(LATIHAN A)
Ganti "icon" dengan "button" pada bagian daftar yang dibuka oleh baris berisi "Where should I" dan ditutup oleh akhir daftar, lalu tuliskan ulang bagian itu saja tanpa mengubah hal lain. Jangan sertakan gambar dalam jawaban.

(BLOK TEKS)
----------

Menuju konten utama
Penyelesaian Kasus HAM Berat

Kasus HAM Paniai, KSP: Jalur Yudisial & Non Ditempuh Secara Paralel

Jaleswari sebut untuk itu dua jalur yaitu yudisial dan non-yudisial ditempuh secara paralel untuk saling melengkapi.

Kasus HAM Paniai, KSP: Jalur Yudisial & Non Ditempuh Secara Paralel
Suasana sidang perdana kasus dugaan pelanggaran HAM berat di Paniai di Ruang Prof Bagir Manan Pengadilan Negeri Kelas IA Khusus Makassar, Sulawesi Selatan, Rabu (21/9/2022). (ANTARA/Darwin Fatir)

tirto.id - Deputi V Kepala Staf Kepresidenan (KSP) Jaleswari Pramodhawardani mengapresiasi atas kelancaran sidang perdana pelanggaran HAM berat Paniai, Papua di Makassar, Rabu (21/9/2022). Ia berharap, persidangan HAM Paniai bisa berjalan independen.

“Kami berharap sidang-sidang selanjutnya juga berjalan lancar sehingga proses peradilan bisa berjalan aman, terbuka, objektif, independen dan imparsial, karena semua mata, termasuk internasional tertuju ke Pengadilan HAM ini,” kata Jaleswari di Gedung Bina Graha, Jakarta, Kamis (22/9/2022).

Jaleswari menuturkan, pelaksanaan sidang HAM berat Paniai diikuti penerbitan Keputusan Presiden Nomor No. 17/2022 tentang Pembentukan Tim Penyelesaian Non Yudisial Pelanggaran HAM Berat Masa Lalu.

Ia juga mengatakan, Jokowi menginstruksikan Kejaksaan Agung untuk penyelesaian secara yudisial, sementara tim penyelesaian non-yudisial sebagai alat untuk penyelesaian secara non-yudisial.

“Untuk itu dua jalur yaitu yudisial dan non-yudisial ditempuh secara paralel untuk saling melengkapi," tegas Jaleswari.

Persidangan pelanggaran HAM berat Paniai resmi digelar di Makassar, Sulawesi Selatan, Rabu (21/9/2022). Namun, sejumlah pihak menilai persidangan masih ada kejanggalan seperti lembaga swadaya masyarakat, KontraS.

Mereka menilai ada kejanggalan karena kejahatan yang dilakukan dalam kasus Paniai 2014 sebagai kejahatan yang meluas sistematik, tetapi hanya menindak satu pelaku, yakni Mayor Inf (purn) Isak Sattu.

----------

(DAFTAR HASIL EKSTRAKSI)

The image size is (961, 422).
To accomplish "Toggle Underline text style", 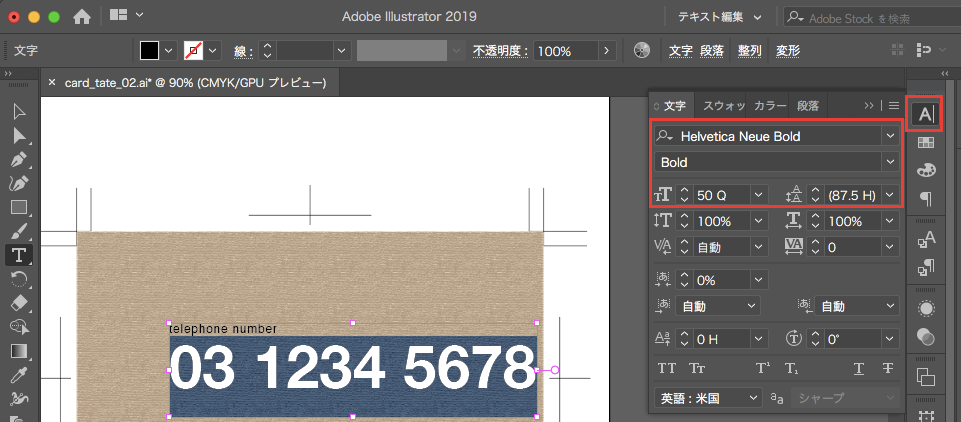I will pyautogui.click(x=858, y=368).
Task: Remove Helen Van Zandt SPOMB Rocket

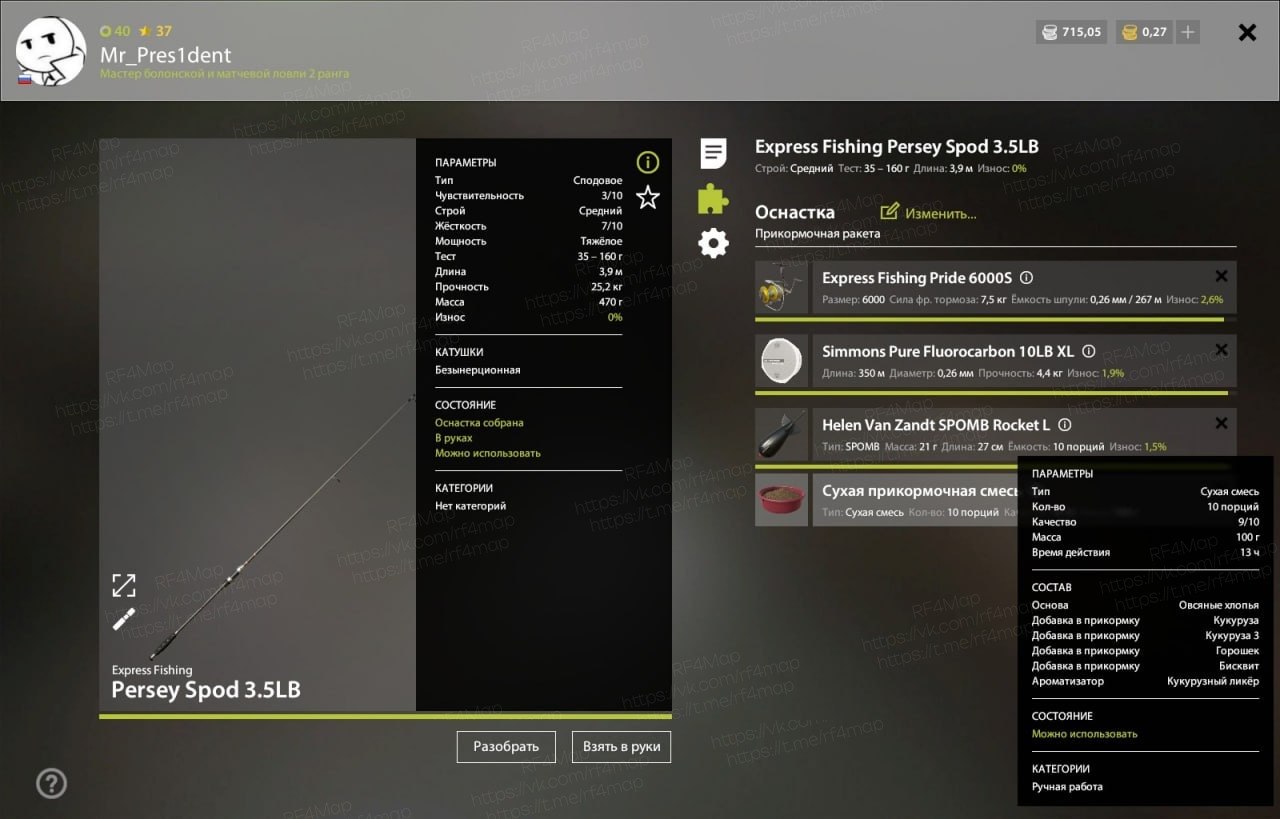Action: pos(1221,424)
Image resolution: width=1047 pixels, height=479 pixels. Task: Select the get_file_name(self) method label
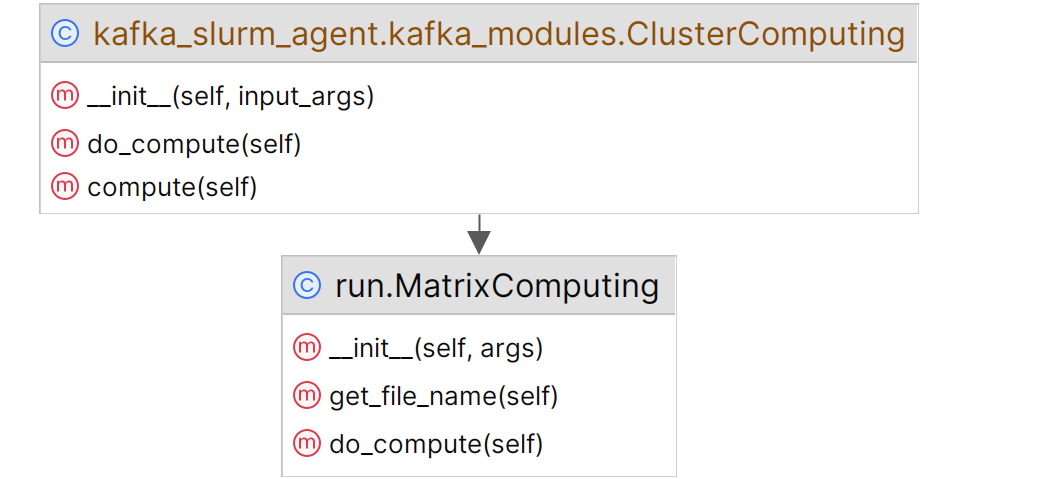(443, 396)
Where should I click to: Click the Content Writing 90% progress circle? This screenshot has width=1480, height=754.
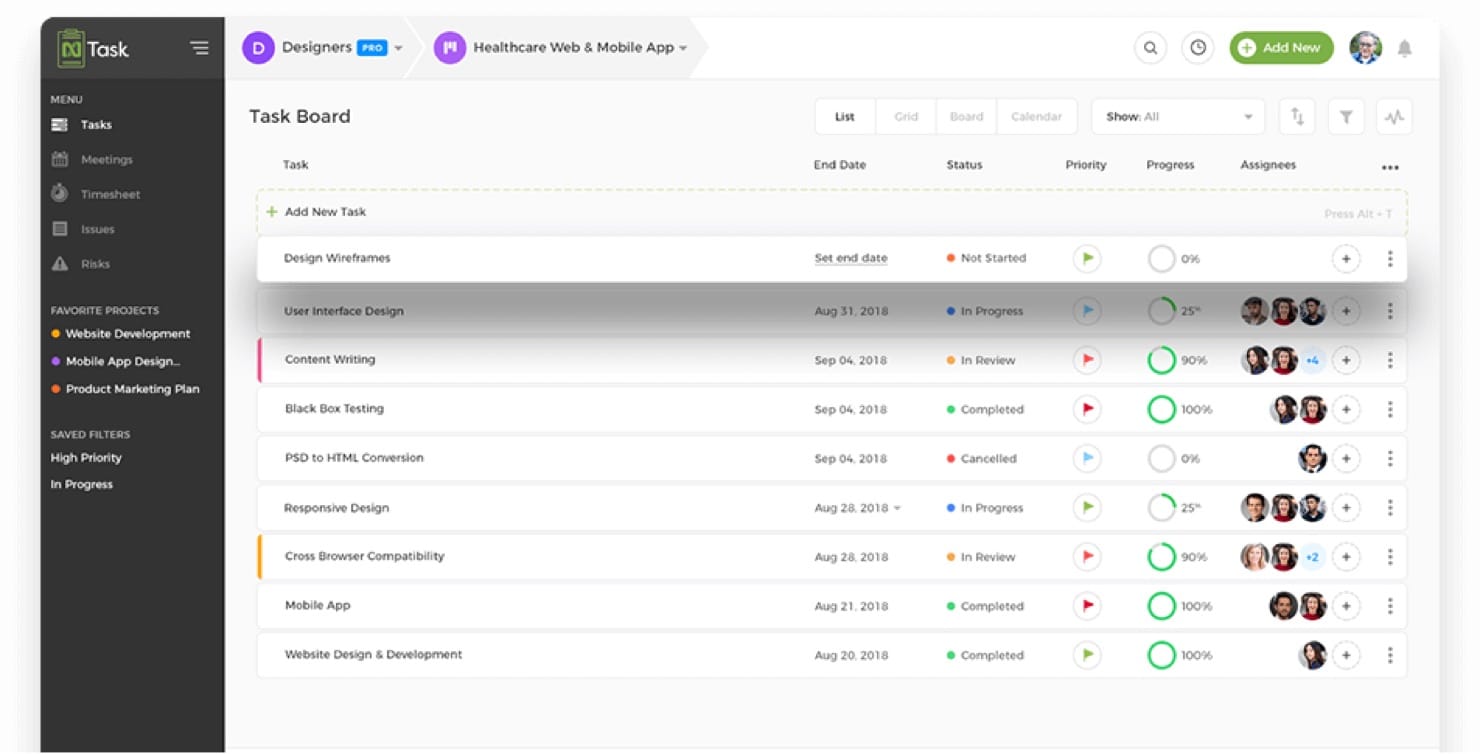pyautogui.click(x=1161, y=360)
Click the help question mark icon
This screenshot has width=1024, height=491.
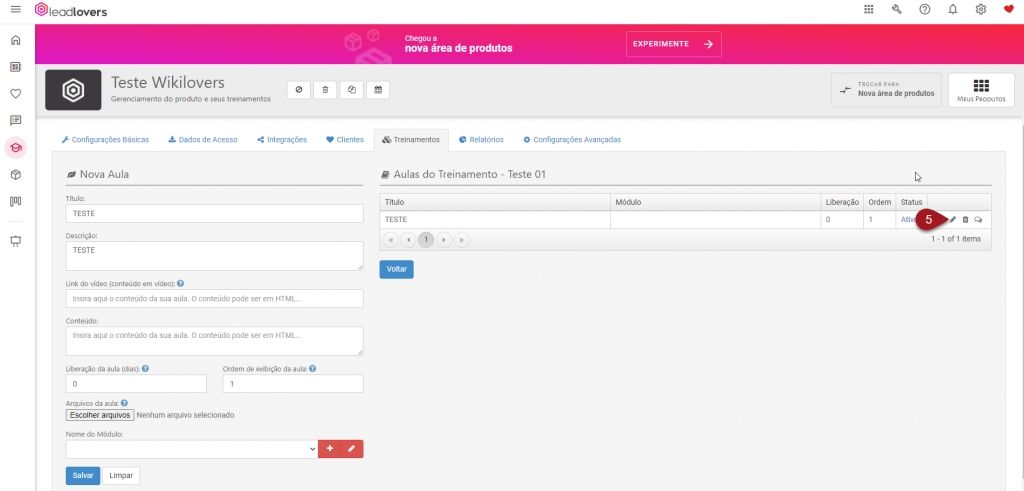(x=925, y=10)
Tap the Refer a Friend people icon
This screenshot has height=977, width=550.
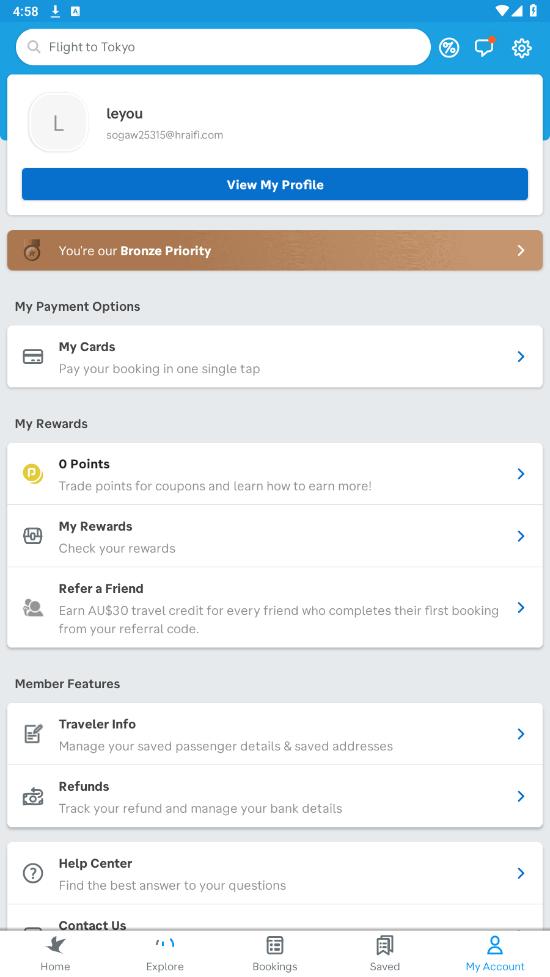tap(32, 608)
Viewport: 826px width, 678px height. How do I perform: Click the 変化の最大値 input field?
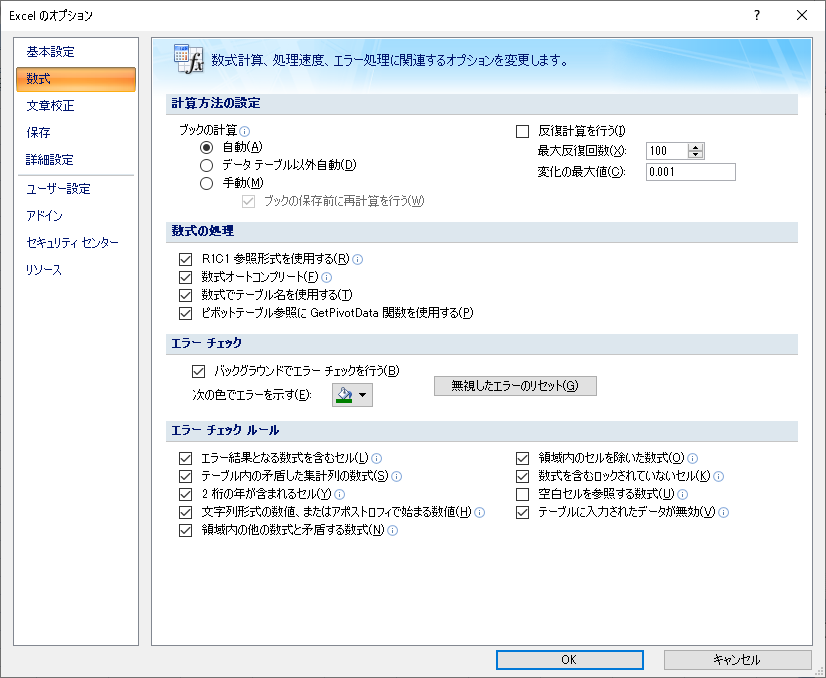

----------

(LATIHAN B)
Jawab pertanyaan berikut berdasarkan berita tentang kasus HAM Paniai.
(i) Di kota mana sidang perdana pelanggaran HAM berat Paniai digelar?
(ii) Keputusan Presiden nomor berapa yang diterbitkan tentang Pembentukan Tim Penyelesaian Non Yudisial Pelanggaran HAM Berat Masa Lalu?
(iii) Siapa satu-satunya pelaku yang ditindak menurut penilaian pihak yang melihat kejanggalan?

(PEMBAHASAN JAWABAN A)
Where should I click to: Click the Content Writing 90% progress circle? This screenshot has width=1480, height=754.
pyautogui.click(x=1161, y=360)
Click the help question mark button
This screenshot has width=1024, height=491.
(x=925, y=10)
Tap the Refer a Friend people button
This screenshot has height=977, width=550.
tap(32, 608)
Viewport: 826px width, 678px height. How do I perform: Click the 変化の最大値 input field?

(PEMBAHASAN JAWABAN B)
(i) Makassar, Sulawesi Selatan.
(ii) Nomor 17/2022.
(iii) Mayor Inf (purn) Isak Sattu.